La mina de Las Cruces pone en peligro el estuario del Guadalquivir

Ecologistas en Acción preguntará mañana en el Consejo de Participación de Doñana acerca del grave peligro que la mina de Las Cruces supone para el estuario del Guadalquivir.

El hundimiento del suelo destinado a albergar los residuos peligrosos de la mina, antes de empezar a funcionar, confirma que la mina no es viable ni segura.

¿Cómo se puede entender que la mina a cielo abierto de cobre más grande de Europa se caiga antes de empezar a funcionar? ¿Qué pésimo control y vigilancia está ejerciendo el Servicio de Minas de Sevilla sobre esta mina?

Ecologistas en Acción solicita a la nuevas Delegada Provincial de Sevilla de la Consejería de Innovación, Ciencia y Empresa (CICE), a la nueva Directora General de Minas y a la nueva Secretaria General de Desarrollo Industrial y Energético, que sin más dilación inicien una investigación interna sobre el funcionamiento del Servicio y Departamento de Minas de Sevilla, y la consecuente destitución inmediata del Jefe de Servicio José Antonio Vega y del Jefe de Departamento Juan Manuel Revilla.

En abril, un par de lluvias derrumbaron los taludes de la corta minera, en mayo la Confederación Hidrográfica del Guadalquivir (CHG) confirmó la contaminación del acuífero Niebla-Posadas y tuvo que suspender la autorización del sistema de drenaje-inyección porque no funcionaba, y no paraba de perderse agua de un acuífero catalogado por EMASESA como reserva en su Plan de Sequía. En junio la propia CICE confirmó la paralización de trabajos en la corta minera, pero el Servicio de Minas de Sevilla diseñó una resolución de paralización a la medida de los intereses de la empresa Cobre Las Cruces, permitiéndole que siguiera vaciando el acuífero impunemente.

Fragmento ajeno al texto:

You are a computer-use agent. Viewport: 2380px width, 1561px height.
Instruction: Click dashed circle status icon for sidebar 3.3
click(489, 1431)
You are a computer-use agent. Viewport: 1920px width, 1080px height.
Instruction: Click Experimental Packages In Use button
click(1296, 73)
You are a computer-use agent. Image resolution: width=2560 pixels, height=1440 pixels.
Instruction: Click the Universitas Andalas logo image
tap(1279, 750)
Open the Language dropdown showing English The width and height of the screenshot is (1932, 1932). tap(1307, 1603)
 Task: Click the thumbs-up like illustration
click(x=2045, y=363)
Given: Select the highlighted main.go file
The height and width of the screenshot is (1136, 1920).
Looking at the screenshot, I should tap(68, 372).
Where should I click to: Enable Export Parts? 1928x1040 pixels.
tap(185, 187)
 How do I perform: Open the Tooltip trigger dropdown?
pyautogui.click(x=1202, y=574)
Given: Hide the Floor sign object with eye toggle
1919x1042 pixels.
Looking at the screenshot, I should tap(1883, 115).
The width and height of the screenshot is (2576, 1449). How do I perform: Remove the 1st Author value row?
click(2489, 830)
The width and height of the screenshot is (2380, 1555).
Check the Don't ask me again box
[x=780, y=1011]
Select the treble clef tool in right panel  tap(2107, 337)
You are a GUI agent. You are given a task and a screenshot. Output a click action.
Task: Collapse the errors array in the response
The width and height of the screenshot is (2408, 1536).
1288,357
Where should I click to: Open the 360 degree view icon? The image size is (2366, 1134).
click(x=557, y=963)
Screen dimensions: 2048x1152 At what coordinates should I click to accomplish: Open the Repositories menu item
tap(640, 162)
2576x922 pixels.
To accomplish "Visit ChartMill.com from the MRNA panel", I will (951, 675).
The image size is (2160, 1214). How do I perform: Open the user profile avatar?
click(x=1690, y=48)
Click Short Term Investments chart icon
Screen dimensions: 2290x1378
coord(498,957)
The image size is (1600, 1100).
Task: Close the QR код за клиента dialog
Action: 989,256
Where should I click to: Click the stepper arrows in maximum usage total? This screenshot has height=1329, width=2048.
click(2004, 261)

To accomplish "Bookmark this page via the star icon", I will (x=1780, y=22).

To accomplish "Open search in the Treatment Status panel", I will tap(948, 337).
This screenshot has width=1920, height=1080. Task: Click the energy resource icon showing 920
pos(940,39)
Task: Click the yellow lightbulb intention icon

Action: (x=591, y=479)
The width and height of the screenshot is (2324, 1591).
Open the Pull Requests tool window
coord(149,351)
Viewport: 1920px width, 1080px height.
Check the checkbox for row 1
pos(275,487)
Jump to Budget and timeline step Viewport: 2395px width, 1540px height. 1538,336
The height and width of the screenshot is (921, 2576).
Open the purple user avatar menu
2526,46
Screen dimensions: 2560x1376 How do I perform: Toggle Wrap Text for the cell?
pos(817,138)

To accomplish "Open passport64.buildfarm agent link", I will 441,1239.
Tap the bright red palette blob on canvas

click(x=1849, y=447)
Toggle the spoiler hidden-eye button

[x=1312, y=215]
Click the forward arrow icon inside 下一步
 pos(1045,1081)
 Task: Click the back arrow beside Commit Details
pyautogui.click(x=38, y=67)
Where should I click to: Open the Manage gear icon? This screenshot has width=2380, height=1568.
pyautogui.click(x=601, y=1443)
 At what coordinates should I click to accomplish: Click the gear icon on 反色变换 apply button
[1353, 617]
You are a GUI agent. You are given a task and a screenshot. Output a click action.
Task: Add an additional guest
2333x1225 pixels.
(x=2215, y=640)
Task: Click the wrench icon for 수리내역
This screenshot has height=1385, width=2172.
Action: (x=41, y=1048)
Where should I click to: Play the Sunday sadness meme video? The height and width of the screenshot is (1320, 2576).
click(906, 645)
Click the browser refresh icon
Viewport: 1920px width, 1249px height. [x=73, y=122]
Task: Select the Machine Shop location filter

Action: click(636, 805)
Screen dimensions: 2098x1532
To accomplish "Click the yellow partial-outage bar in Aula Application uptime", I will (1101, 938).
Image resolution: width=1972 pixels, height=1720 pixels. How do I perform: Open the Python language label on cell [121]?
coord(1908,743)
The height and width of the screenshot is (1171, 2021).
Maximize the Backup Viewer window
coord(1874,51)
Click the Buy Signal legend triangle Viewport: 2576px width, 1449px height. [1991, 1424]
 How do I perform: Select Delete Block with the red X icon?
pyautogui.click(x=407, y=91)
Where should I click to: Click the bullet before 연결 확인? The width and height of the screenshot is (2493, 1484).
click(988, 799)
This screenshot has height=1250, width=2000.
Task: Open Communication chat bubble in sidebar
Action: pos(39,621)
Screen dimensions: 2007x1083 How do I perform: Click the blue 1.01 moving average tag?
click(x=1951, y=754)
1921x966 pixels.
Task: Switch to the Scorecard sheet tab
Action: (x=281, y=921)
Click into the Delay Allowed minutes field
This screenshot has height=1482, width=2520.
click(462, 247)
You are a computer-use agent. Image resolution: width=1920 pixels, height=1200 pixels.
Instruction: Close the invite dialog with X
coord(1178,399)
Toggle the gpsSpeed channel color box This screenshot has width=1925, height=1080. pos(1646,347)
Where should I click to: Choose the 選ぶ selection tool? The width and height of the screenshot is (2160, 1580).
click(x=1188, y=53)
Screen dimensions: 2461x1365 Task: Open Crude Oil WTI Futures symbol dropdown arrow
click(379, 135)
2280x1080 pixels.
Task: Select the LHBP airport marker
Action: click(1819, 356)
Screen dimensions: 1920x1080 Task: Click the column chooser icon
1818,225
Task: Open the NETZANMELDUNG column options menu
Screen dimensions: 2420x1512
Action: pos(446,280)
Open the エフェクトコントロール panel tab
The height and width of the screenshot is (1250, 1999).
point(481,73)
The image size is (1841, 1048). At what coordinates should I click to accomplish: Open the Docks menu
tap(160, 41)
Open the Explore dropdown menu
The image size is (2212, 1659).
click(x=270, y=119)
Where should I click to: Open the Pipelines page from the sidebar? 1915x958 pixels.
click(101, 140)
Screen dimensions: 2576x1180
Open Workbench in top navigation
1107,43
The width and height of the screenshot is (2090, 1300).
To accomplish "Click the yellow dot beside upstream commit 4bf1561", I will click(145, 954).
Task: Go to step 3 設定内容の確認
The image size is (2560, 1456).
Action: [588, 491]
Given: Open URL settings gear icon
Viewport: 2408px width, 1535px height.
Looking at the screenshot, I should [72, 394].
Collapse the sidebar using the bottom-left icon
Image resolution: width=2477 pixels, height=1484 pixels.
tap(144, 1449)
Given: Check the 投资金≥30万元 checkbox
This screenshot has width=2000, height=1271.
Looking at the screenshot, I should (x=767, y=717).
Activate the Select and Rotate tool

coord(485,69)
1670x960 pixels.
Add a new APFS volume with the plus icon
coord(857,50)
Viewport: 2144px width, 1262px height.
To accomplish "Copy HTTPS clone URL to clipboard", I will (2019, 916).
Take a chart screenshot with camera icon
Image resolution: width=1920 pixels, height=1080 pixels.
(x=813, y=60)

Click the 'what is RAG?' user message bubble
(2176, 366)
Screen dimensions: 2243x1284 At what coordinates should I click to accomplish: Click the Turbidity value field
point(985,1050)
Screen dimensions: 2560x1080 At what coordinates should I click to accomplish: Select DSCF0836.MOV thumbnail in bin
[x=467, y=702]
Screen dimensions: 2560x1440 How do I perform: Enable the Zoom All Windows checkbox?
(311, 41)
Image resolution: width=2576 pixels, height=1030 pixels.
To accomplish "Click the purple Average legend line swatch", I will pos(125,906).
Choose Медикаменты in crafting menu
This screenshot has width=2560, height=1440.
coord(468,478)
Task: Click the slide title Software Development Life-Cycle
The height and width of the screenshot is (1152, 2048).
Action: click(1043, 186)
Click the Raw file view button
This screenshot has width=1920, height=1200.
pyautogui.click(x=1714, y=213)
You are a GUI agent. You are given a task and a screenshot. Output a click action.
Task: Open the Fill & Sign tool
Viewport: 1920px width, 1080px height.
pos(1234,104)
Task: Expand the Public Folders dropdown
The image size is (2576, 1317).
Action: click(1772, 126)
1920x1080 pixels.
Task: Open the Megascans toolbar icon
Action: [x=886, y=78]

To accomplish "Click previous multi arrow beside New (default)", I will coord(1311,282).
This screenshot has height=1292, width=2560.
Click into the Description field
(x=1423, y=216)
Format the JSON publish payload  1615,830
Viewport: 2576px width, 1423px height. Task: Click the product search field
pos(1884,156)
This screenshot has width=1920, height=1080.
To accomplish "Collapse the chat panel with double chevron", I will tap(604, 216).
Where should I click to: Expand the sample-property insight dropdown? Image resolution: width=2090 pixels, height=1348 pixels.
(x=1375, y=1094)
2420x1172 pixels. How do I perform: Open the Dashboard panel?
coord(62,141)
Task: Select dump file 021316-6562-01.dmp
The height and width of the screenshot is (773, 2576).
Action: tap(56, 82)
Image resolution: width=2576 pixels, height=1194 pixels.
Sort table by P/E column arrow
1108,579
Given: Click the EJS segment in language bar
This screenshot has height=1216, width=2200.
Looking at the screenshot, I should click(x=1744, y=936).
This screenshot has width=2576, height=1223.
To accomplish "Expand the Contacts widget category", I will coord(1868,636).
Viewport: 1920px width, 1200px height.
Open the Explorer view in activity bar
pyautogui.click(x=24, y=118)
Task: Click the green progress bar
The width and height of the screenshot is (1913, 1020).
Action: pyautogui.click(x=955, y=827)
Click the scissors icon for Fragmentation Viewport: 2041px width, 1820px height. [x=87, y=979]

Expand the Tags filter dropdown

Ahora, una semana del habitual calor del verano andaluz ha producido un hundimiento de hasta 10 metros de una franja de terreno de unos 500 metros de largo aproximadamente, justo en la Instalación de Estériles de Tratamiento (IET) que estaba destinada a albergar los residuos más peligrosos procedentes de la planta hidrometalúrgica, con alto contenido en metales pesados. La zona donde se ha producido el deslizamiento está situada a escasos 3 km del núcleo urbano de Gerena y muy cerca del arroyo Garnacha, que separa a esta IET de la planta hidrometalúrgica.

Todos estos incidentes demuestran que la Mina de las Cruces no es viable y que debe ser cerrada definitivamente. Si un deslizamiento como éste se produce con la IET llena de residuos peligrosos provocaría un vertido tóxico al arroyo Garnacha de miles de toneladas, provocando una contaminación que llegaría finalmente al estuario del Guadalquivir. Para la construcción de la IET se han usando como base las margas extraídas de la corta minera. Este material, conocido como margas azules del Guadalquivir, es el mismo material situado debajo de la balsa que reventó en Aznalcóllar hace ahora 10 años.

En 2003, el entonces Director General de Minas de la Junta de Andalucía, Jesús Nieto autorizó la Mina de Las Cruces, con el beneplácito del entonces Consejero J.A.Viera, a pesar de que en 1998 J. Nieto había vivido como Delegado Provincial de Medio Ambiente la rotura de la balsa de Boliden en Aznalcóllar. Ese mismo año 2003, el actual Consejero de Vivienda Juan Espadas autorizó a la Mina de Las Cruces un vertido tóxico de metales pesados al Guadalquivir, en La Algaba. Por este motivo, Ecologistas en Acción tiene interpuesta una denuncia por prevaricación contra Juan Espadas. Afortunadamente, este vertido todavía no está funcionando y por tanto es evitable.

¿Por qué no rectifican los señores Nieto, Viera y Espadas, ante los ciudadanos de la comarca de Gerena y de todo el estuario del Guadalquivir, las decisiones erróneas que tomaron hace 5 años?

Por su parte, Ecologistas en Acción, en su habitual labor de prevención ambiental planteará mañana en el Consejo de Participación de Doñana la inviabilidad de la Mina de las Cruces en general y de sus vertidos al Guadalquivir.